The LSTM network used for word segmentation.

Table 5. The performance of the word segmentation neural network.

The neural network is presented in Fig. 2. It consists of a single LSTM layer with 100 hidden units, followed by a softmax layer. Following the convention of previous work [2], for each syllable there are 4 possible target labels, indicating whether the syllable is the beginning of a word (B), middle of the word (M), end of the word (E), or constitutes a single-syllable word (S).

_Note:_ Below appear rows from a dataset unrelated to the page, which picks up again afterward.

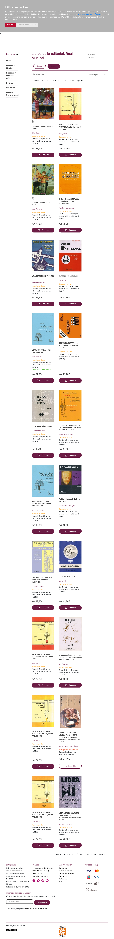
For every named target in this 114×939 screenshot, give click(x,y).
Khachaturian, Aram (38, 431)
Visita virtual (63, 879)
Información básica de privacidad (35, 909)
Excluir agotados (39, 74)
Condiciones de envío (66, 873)
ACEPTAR (10, 25)
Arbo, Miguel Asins (38, 510)
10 (59, 81)
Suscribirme (42, 902)
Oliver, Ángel (73, 746)
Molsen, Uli (62, 281)
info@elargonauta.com (40, 876)
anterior (36, 81)
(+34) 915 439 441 (39, 873)
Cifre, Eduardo (36, 357)
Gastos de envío (64, 876)
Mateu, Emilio (63, 746)
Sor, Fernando (63, 664)
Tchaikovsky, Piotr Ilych (67, 506)
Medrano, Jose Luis (65, 824)
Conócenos (63, 868)
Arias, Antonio (63, 134)
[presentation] (23, 915)
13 (70, 81)
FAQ (60, 881)
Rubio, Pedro (36, 133)
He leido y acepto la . (28, 909)
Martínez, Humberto (38, 283)
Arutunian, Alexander (66, 434)
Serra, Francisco (37, 209)
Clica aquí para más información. (90, 14)
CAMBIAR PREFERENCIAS (27, 25)
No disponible (70, 766)
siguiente (80, 81)
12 (66, 81)
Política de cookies (65, 871)
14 (73, 81)
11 (62, 81)
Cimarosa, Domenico (39, 586)
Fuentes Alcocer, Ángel (66, 208)
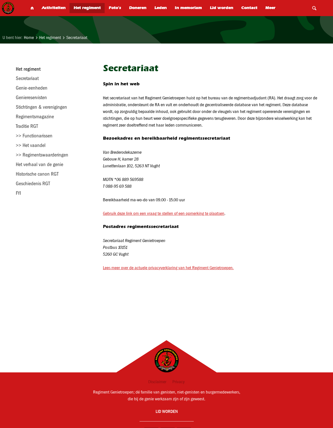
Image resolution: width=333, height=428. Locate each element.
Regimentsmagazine (35, 116)
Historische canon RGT (37, 174)
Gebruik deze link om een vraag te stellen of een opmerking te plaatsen (163, 213)
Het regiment (50, 37)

An alternative network was also trained, which has only two target labels, 1 when the current syllable is the end of a word and 0 when it’s not. This is sufficient for segmenting words – we stop each word after a label of 1 and immediately begin another. Note that in the 4-label network, there is no hard constraint that precludes, for example, a word-middle (M) to appear right after the end of a word (E) or a single syllable word (S). In the binary alternative we propose, consistency is ensured by construction.

5.2 Evaluation

Training data was downloaded from the Tibetan in Digital Communication project (http://larkpie.net/tibetancorpus). The training set consisted of 36,958 sentences and the test set of 9239 sentences. Overall, there are 349,530 words consisting of an average of 1.46 syllables per word.

Training of the network was accomplished using cross-entropy loss and with the Adam learning rate scheduling algorithm [7]. A dropout layer of 50% is added before the LSTM layer.

Table 5 summarizes the performance of the neural network when trained with context-windows sizes of 5 and 7. As can be seen, a context size of 5 syllables works somewhat better, and the proposed binary network outperforms the multilabel network.

The online segmentation tool is available at http://www.cs.tau.ac.il/~nachumd/Tools.html. A screenshot for a sample text is shown in Fig. 3.

Fig. 3.

A screenshot of the online word segmentation application.

6 Conclusion

We have seen the practicality of designing a rule-based stemmer for the syllables of a monosyllabic language like Tibetan. This contributes to an analysis of the morphology of the Tibetan syllable and provides a basis for the development of additional linguistic tools.

We plan on experimenting with the possibility of semi-supervised learning of such a stemmer, and comparing results with this rule-based approach.

The creation of a practical stemming tool for Tibetan made it possible for us to build a reasonable word-segmentation algorithm. We also plan to use it for the development of intelligent search and matching tools for classical Tibetan.